I am conflicted about the color orange.
Do I like it? Am I annoyed by it?
Orange gets a bad rap. Some people consider it ugly, too bright. But where would October be without orange? Pumpkins, leaves, Chrome refractors. You need orange at least one month out of the year.
Orange food is excellent. Oranges, sweet potatoes, sweet potato fries, sweet potato pie, pumpkin pie, carrot cake, orange sherbet, notice how I gravitate toward desserts. Ever since I was a rug rat, I favored orange-flavored food over any other flavor.
Orange-themed sports teams? There is good and bad. The old-style Tampa Bay Buccaneers' creamsicle (yum!) uniforms need to come back --- now. The Houston Astros caps and unis of the late 1970s are a classic from the decade. Today, the Astros and Baltimore Orioles exhibit excellent use of orange, yet the San Francisco Giants never know what to do with the color and soil it with their very presence.
The Padres tried orange in the 1990s. It didn't work for me. The Padres are gold and brown. Lots and lots of gold and lots and lots of brown. No orange.
Marcus from All The Way To The Backstop addressed this very topic a couple of days ago. I was happy to see that orange is his favorite color. When I think about it, it's actually one of my favorites, too, and no surprise, I'm wearing an orange T-shirt as I write this. (Also, there's the whole matter of an owl and a certain orange-themed restaurant).
Marcus sent me some cards a couple of weeks ago that I'm just now displaying. It included the orange-bordered Carl Crawford card you see now. The border reminds me of an orange popsicle, but I'm old enough to be able to refrain from licking it.
Here is another orange-flavored card from the package. It's from my favorite set, 1975 Topps. I think one of the reasons I like orange is because it was a prominent color in the 1970s, in fashion, in design, in my mother's kitchen. If anyone asks me "orange you glad you grew up in the '70s?" I respond with an enthusiastic "Right On!"
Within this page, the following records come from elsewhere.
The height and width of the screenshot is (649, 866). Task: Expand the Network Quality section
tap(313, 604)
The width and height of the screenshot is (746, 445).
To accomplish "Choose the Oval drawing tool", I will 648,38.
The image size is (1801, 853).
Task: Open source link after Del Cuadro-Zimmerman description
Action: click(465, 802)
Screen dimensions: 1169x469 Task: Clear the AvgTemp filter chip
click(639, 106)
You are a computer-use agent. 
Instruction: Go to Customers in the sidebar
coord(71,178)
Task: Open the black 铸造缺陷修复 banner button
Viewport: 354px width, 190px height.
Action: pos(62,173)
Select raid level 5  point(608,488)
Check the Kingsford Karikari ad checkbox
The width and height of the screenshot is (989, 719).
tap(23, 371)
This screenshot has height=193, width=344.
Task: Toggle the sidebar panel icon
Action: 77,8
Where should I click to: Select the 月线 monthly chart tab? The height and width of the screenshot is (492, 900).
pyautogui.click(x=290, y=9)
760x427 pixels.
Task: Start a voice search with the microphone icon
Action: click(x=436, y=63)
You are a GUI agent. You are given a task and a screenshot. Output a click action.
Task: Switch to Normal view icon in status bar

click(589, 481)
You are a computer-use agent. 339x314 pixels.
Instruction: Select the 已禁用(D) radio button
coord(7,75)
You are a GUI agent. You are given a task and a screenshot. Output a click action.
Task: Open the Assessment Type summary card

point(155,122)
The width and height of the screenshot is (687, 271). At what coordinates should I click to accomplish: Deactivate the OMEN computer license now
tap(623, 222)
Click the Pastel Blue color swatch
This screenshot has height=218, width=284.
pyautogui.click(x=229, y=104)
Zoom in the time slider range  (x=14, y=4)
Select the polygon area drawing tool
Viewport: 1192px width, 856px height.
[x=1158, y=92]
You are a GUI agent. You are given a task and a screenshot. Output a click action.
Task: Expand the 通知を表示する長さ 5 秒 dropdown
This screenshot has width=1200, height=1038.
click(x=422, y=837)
No orange on this card, but yellow was pretty prominent in the '70s, too, just ask Dan Spillner. I acquired these cards, even though I own the full 1975 set, because I'm always seeking upgrades to all my '75 cards. These looked like worthy specimens. Unfortunately, neither surpassed the quality of the Hardy and Spillner I already own, so I have a pair of dynamite dupes to lay on any '75-collecting cat.
Marcus had a few Dodger Konerkos to send my way, just as I was saying goodbye to Konerko with an abundance of cards with him in an L.A. uniform.
These two were both needs because ---- weeeeeeeeeeeeee! 1990s parallels!!!!!!!!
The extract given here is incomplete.